# REQUIREMENT
Only the lines from the one containing "pose 69 (54, 1557)" through the end of the data below should be copied, each exactly as written and with both ends kept.

# GIVEN RECORDS
——————
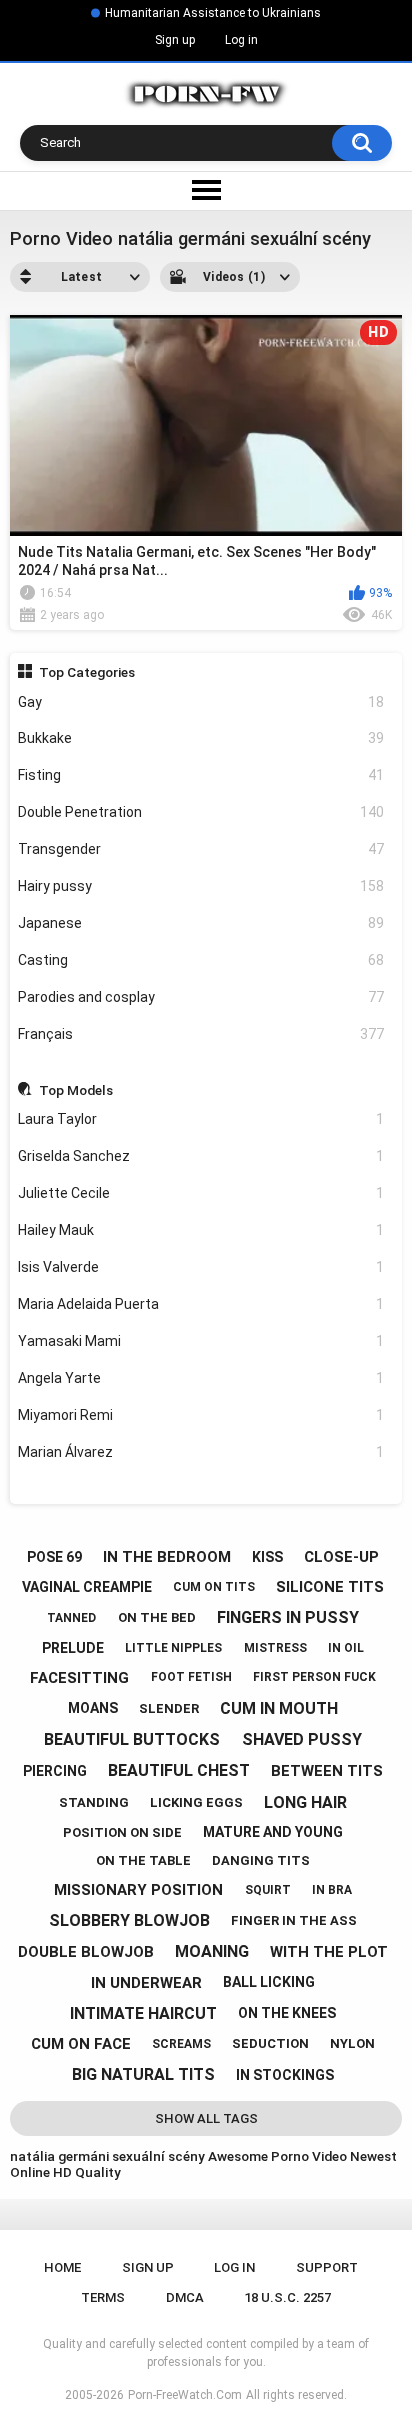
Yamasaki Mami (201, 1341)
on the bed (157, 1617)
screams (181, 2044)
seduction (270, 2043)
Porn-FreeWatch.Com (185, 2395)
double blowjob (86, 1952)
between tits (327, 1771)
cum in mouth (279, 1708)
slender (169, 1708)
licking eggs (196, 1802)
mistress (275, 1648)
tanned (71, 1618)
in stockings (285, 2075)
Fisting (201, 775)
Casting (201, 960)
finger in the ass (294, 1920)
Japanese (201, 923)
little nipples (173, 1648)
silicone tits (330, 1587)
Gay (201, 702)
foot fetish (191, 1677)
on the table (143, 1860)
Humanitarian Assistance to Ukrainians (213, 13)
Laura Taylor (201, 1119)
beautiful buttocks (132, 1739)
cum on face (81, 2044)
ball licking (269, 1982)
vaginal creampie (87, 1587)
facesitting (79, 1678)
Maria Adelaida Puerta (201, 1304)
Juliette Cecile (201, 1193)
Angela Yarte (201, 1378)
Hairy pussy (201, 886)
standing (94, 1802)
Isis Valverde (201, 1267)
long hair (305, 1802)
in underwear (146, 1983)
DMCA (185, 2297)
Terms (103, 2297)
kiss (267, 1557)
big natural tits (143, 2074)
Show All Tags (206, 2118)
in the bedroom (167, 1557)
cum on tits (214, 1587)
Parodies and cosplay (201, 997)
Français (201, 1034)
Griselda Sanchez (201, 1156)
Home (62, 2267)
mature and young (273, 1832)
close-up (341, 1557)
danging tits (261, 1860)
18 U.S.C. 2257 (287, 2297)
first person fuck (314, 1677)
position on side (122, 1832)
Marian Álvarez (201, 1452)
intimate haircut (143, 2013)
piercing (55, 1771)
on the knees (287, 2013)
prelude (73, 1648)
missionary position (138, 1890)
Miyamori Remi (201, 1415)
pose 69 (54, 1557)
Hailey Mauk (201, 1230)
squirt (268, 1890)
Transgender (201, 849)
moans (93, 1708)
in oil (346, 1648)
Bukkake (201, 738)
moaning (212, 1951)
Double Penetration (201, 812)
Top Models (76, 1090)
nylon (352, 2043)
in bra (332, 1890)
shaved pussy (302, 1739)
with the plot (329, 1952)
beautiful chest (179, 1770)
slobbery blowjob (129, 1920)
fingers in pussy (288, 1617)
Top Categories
——————
# TASK SOLUTION
pose 69 (54, 1557)
Hailey Mauk (201, 1230)
squirt (268, 1890)
Transgender (201, 849)
moans (93, 1708)
in oil (346, 1648)
Bukkake (201, 738)
moaning (212, 1951)
Double Penetration (201, 812)
Top Models (76, 1090)
nylon (352, 2043)
in bra (332, 1890)
shaved pussy (302, 1739)
with the plot (329, 1952)
beautiful chest (179, 1770)
slobbery blowjob (129, 1920)
fingers in pussy (288, 1617)
Top Categories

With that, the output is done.